Home > Print Management Automates 'Greening' of IT at Saint Mary's

Campus Focus

Print Management Automates 'Greening' of IT at Saint Mary's

2/14/2008

Rarely do bad habits change just because somebody has brought your attention to them. Most of the time, change requires some form of vigilance, whether self-imposed or provided by others--or even better, by automation. In the case of Saint Mary's College, a women's college in Notre Dame, IN, the bad habit was paper waste.

Yet by implementing a network-based printer accounting program for publicly accessible printers on campus, the college was able to decrease its paper costs alone for its four most used printers by about $1,269..

According to Kathy Hausmann, coordinator of student computing for the 1,600-student campus, over the course of the 2005-2006 school year, a single printer--a Xerox WorkCentre Pro 55--pumped out 548,260 pages. The 24-hour computer lounge in the basement of the library where that printer lives had a standing order for delivery of eight boxes of paper every week. But the people who provided support to users in that cluster noticed something: Students were oblivious to their print habits.

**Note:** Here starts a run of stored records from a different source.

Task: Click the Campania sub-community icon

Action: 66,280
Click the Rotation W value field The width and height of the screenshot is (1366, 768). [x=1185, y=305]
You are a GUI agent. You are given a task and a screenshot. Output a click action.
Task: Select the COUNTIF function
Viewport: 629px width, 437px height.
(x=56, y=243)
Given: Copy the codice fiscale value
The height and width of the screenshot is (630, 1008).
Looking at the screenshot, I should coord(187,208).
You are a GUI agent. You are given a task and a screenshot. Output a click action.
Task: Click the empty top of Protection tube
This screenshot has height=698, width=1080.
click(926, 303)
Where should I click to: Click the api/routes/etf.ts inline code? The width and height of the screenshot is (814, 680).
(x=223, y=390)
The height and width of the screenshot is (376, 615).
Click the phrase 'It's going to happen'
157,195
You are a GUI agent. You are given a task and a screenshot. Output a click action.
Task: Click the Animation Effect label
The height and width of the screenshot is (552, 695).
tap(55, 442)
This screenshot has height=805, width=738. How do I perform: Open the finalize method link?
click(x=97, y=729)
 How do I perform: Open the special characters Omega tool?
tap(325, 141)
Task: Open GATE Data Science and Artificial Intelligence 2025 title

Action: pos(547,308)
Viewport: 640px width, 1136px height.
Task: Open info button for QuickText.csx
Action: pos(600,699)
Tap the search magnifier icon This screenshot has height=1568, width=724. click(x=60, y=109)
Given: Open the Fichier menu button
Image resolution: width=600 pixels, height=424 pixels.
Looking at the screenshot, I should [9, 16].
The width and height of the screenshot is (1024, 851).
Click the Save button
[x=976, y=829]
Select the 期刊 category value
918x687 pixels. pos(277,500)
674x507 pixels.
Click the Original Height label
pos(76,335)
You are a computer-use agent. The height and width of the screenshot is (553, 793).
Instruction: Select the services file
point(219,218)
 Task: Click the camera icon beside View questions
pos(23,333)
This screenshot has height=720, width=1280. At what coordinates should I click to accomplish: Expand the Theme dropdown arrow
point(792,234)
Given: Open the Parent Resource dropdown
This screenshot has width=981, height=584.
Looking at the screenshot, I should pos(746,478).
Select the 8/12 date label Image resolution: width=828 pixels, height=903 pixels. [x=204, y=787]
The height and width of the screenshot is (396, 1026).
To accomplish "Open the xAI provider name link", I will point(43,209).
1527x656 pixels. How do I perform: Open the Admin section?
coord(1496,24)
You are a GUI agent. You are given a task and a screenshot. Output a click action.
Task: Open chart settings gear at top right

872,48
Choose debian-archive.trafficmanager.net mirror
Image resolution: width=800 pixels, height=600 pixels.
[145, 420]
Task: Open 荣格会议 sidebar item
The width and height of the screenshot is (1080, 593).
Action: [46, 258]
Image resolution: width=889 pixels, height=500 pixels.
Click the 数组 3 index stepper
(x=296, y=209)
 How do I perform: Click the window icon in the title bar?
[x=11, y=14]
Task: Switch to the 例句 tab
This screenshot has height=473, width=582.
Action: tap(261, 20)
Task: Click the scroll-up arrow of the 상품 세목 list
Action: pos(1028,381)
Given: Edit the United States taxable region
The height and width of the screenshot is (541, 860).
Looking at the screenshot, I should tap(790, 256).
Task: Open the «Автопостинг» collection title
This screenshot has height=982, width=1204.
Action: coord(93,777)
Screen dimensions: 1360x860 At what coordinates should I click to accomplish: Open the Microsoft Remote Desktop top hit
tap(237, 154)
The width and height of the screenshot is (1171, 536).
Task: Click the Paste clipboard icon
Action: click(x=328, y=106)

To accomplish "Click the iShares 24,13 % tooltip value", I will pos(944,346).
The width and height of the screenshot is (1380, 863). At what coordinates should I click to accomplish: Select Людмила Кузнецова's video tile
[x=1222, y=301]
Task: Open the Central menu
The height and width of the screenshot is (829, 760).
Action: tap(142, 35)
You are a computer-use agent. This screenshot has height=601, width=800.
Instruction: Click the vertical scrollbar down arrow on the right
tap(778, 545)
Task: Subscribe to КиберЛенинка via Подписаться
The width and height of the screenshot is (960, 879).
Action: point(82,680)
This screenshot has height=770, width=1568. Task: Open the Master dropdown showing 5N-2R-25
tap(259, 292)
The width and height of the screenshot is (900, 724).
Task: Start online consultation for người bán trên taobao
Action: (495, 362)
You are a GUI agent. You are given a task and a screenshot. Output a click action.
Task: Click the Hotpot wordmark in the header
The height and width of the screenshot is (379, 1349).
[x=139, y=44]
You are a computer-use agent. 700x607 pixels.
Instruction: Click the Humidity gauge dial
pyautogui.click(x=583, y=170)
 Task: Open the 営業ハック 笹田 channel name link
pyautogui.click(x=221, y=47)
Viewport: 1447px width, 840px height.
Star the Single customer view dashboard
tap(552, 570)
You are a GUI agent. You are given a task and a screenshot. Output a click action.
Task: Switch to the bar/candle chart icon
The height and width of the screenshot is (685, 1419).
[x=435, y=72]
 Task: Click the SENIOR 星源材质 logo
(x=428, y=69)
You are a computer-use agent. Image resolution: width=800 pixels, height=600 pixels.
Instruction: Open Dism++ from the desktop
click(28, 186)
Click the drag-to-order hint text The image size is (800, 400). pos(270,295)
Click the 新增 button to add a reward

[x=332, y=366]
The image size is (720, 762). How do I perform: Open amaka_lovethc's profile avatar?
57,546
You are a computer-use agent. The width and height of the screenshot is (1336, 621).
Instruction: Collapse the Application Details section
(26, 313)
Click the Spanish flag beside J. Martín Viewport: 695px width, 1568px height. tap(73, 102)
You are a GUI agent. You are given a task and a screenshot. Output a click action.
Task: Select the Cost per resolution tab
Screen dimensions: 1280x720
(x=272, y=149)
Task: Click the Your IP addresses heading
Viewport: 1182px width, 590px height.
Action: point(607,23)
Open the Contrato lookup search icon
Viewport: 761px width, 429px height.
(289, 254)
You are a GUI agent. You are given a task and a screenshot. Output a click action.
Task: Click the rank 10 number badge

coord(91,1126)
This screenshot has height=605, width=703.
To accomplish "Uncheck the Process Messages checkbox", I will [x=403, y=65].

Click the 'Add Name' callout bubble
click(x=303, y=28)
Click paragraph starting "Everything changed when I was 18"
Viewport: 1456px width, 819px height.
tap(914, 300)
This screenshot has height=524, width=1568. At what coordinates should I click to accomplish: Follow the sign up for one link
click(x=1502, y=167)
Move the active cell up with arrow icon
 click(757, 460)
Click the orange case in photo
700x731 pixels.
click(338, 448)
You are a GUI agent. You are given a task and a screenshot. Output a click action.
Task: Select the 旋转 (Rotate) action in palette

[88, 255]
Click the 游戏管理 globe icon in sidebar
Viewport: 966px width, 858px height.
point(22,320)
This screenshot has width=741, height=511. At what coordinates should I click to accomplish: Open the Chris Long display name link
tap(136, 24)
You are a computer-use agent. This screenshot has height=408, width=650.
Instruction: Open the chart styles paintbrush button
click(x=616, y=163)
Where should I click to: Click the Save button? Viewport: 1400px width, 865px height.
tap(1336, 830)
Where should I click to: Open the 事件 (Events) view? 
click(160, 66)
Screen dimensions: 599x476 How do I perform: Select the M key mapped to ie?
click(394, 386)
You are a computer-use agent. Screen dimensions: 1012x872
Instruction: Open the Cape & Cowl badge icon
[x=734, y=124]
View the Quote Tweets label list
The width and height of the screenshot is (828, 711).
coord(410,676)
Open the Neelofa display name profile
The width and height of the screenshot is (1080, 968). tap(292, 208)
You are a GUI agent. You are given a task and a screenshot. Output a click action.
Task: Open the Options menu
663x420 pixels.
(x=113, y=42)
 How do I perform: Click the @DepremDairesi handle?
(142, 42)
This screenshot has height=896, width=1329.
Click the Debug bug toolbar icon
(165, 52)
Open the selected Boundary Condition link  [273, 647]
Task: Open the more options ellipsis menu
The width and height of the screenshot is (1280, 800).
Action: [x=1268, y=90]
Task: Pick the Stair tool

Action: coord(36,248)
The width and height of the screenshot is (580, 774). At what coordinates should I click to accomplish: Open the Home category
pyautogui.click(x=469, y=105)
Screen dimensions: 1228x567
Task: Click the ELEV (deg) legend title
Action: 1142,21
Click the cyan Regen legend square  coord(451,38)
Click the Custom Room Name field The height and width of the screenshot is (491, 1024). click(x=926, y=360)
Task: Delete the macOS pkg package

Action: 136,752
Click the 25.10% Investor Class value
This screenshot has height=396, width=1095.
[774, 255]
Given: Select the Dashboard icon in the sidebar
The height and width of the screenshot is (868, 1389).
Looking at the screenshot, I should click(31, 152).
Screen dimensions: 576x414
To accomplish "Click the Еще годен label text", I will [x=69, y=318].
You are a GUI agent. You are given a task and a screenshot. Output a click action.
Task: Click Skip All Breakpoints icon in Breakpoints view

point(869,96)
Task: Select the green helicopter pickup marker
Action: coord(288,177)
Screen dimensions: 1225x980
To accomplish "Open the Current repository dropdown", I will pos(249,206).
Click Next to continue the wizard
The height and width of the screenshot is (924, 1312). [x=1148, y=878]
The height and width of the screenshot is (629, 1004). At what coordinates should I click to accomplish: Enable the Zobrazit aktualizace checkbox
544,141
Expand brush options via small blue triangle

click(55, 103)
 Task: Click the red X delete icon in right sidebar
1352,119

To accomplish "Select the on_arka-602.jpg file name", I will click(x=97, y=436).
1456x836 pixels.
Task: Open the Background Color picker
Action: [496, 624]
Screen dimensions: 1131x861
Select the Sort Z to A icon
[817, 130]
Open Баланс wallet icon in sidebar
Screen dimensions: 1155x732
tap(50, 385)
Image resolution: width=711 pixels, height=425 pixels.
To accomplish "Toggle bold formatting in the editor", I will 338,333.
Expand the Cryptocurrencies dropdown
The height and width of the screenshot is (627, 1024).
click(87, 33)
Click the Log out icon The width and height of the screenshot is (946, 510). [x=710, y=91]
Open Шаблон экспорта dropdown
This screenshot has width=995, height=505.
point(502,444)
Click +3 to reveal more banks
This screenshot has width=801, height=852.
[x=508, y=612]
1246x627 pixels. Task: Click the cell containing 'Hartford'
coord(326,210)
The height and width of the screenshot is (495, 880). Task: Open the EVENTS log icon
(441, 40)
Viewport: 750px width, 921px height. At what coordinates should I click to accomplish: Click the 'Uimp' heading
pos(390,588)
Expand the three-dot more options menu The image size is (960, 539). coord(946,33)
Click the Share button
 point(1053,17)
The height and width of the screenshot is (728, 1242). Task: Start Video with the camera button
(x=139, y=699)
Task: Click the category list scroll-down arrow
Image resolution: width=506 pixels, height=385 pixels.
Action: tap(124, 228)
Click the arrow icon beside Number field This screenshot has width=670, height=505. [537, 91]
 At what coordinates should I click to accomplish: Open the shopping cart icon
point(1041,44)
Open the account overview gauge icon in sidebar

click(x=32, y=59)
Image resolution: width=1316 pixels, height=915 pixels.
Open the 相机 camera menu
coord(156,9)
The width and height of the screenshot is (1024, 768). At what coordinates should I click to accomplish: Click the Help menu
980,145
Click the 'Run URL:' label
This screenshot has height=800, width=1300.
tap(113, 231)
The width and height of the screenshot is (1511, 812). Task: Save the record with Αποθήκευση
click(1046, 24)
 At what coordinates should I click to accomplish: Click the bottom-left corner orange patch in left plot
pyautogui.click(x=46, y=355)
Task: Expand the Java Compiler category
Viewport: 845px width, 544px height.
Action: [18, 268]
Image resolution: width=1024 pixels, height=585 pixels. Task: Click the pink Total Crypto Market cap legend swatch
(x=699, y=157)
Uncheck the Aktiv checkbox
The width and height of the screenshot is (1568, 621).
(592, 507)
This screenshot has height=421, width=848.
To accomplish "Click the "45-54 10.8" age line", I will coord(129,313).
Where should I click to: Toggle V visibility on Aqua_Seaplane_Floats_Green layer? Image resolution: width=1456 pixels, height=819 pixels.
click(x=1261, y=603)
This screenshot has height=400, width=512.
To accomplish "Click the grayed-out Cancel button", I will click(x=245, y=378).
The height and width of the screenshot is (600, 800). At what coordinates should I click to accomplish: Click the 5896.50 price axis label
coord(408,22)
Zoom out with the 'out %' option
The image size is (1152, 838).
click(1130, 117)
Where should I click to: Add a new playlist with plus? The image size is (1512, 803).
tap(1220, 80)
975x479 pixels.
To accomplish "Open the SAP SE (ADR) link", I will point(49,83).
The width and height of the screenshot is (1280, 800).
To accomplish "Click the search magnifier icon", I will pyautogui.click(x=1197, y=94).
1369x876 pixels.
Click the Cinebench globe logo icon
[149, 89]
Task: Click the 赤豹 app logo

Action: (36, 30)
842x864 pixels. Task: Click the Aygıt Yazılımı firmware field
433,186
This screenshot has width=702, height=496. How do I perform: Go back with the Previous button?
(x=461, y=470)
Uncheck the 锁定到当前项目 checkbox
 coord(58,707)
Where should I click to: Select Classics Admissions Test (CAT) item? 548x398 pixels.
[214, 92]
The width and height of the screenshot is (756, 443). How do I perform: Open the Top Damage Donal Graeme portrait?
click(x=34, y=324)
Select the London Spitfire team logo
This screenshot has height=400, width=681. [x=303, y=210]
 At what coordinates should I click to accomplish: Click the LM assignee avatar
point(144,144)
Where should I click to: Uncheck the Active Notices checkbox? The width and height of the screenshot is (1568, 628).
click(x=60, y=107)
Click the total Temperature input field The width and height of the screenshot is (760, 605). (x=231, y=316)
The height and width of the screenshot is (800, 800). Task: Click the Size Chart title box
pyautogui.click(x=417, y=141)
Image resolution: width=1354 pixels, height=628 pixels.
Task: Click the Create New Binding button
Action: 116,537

The biggest issue, said Hausmann, was that students would print PowerPoint presentations from their instructors without checking the print settings. "They'd see that it was printing one slide per page, default, [which] they're not going to want to put in their binders. So they'd leave it in the printer, go back to their seats and print the file again." They wouldn't even bother to remove the first print job and put it in the recycle bin, she said.

The primary goal of the new system was to make students aware of what they were printing.

The college's CIO at the time suggested a particular print management software product, which Hausmann's group tried for about four months in test mode. In spite of vendor support, they couldn't get it to work on their network. A timely postcard arrived advertising PrintLimit Pro from GenevaLogic. The team had a demo version up and running in less than a day. From there, they tried a two-week trial in the largest computer cluster on campus--Trumper--where the Xerox machine as well as an HP Laserjet 8100TN reside.

"It worked beautifully," said Hausmann. So the school bought a perpetual license covering up to 2,999 users for about $4,495 and a maintenance agreement for $899 a year and deployed it to the printers used by students.

How PrintLimit Works
When a user sits down in front of a machine in one of the computing centers at the school, she has to log in for LDAP authentication on the network. The PrintLimit client software, installed on each computer, pops up a window announcing the student's remaining print quota.